The serotonin 5-HT3 antagonist alosetron had a lot of favorable trial data but also unfavorable trial data in diarrhea-predominant IBS. The NNT was 7, but the NNH was 11, and it was ultimately withdrawn from the market. Now it has been reinstated in the market, and there are ways to get this drug if you choose to use it. The data were reasonable—not a lot of evidence, but certainly enough to support its use in diarrhea-predominant IBS.

The prosecretory drug linaclotide is a guanylate peptide that bonds to the guanylate cyclase-C receptor, which regulates the bicarbonate and water secretion to modulate the effect of water migrating into the colon. The NNT was 6.. The NNH was also 6, and the side effect primarily in patients with constipation was diarrhea. It is a reasonable drug and the evidence is quite strong. It was one of the strongest recommendations that the monograph[2] supported. The second drug was lubiprostone, another secretory agent, which is involved with activation of the chloride channels and accelerating chloride and water flow into the bowel lumen. The NNT was not quite as good: 12.5, and the NNH was 10. Both lubiprostone and linaclotide were effective in constipation-predominant IBS. These had very strong evidence and strong recommendations.

There were no data to support the routine use of polyethylene glycol in IBS. It changes bowel frequency, but the global symptoms are not improved.

CIC: Therapies That Work

I will now review the evidence for the management of CIC from the ACG working group.
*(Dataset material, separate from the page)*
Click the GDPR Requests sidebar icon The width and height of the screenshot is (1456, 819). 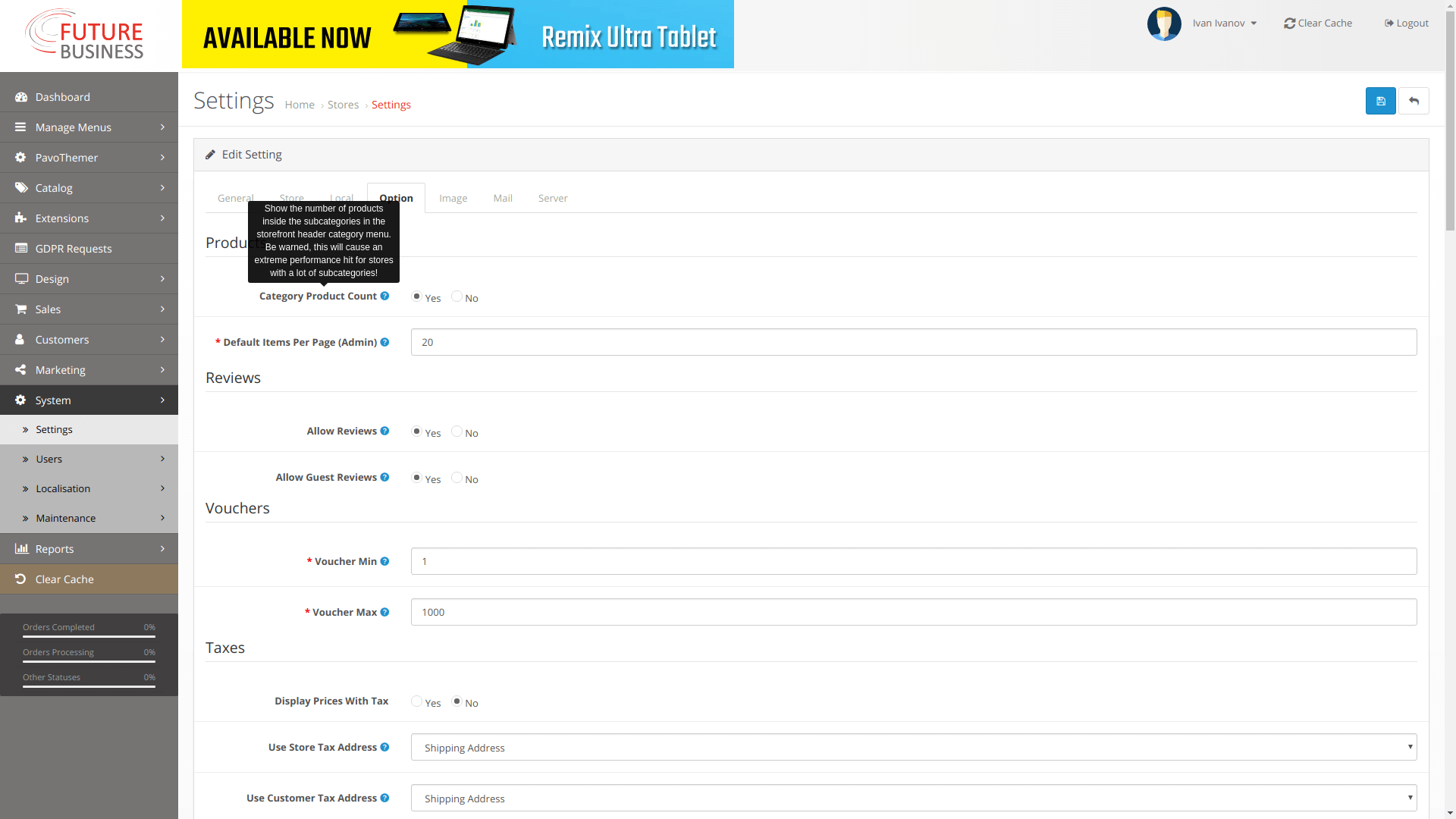pos(20,248)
Fiber seems to be very effective, with strong evidence to support its use, especially the soluble fibers (psyllium) as opposed to the insoluble, bran-type fiber. Fiber is effective for increasing bowel movement frequency.
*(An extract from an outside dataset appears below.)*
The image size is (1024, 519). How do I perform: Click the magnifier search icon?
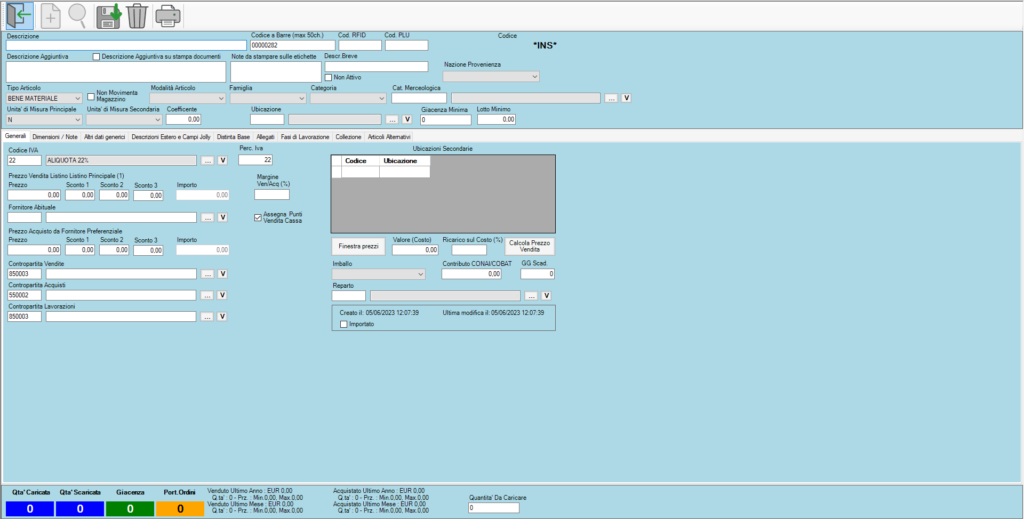(77, 16)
The osmotic agents (eg, polyethylene glycol formulations) were also effective in CIC through the accelerated laxative effect. The stimulant laxatives (such as bisacodyl or sodium picosulfate) seemed to be effective as well and may be something to try. The evidence was weak but nonetheless was enough to support a recommendation.
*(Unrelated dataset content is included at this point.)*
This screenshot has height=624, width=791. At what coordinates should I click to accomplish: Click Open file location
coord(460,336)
The 5-HT4 agonist prucalopride, which has been studied very extensively in Europe, is not available in the United States. Eight trials have looked at this drug. There was concern about the 5-HT4 agonists being associated with cardiac events, but none were evident in these eight trials. The NNT for improving constipation improvement was 5 in the European trials. We wait for this drug to be approved in the United States because it seems to be quite effective.

In patients with constipation-predominant IBS, the prosecretory drug linaclotide had an NNT of 6 and an NNH of 12 for diarrhea as a side effect. Lubiprostone has an NNT and NNH of 4. These drugs had fairly strong recommendations that they were very effective in CIC.

Biofeedback to improve pelvic floor dysfunction is very effective with the right patient and the right biofeedback intervention professional. The NNT is 2, so this could be effective in CIC with pelvic floor dysfunction.

There was no evidence to support probiotics in the management of CIC.

Take-Away Summary

In summary, in the management of IBS, loperamide improves diarrhea but not the global symptoms of IBS. The prosecretory drugs (linaclotide and lubiprostone) seem to be very effective in constipation-predominant IBS, with a strong level of evidence and a strong recommendation. For CIC, the strongest evidence is for polyethylene glycol in increasing the frequency of stools. Linaclotide and lubiprostone also had strong support that they improve the frequency of stools in CIC.

Hopefully this gives you some information for your next patient conversation about constipation. Ask about the Rome criteria. Look at the available pharmacologic options, including over-the-counter medications and biointerventions that involve such food as peppermint oil, and consider what can potentially be done with diet manipulation. This is not "one shoe fits all" for what is a prevalent, global problem, but hopefully some of these points will resonate with you the next time you encounter a patient and need to select the best approaches to optimize management. Review this monograph in the American Journal of Gastroenterology[2]; I think you will find it helpful for your next patient with constipation or IBS. I'm Dr David Johnson. Thanks for listening.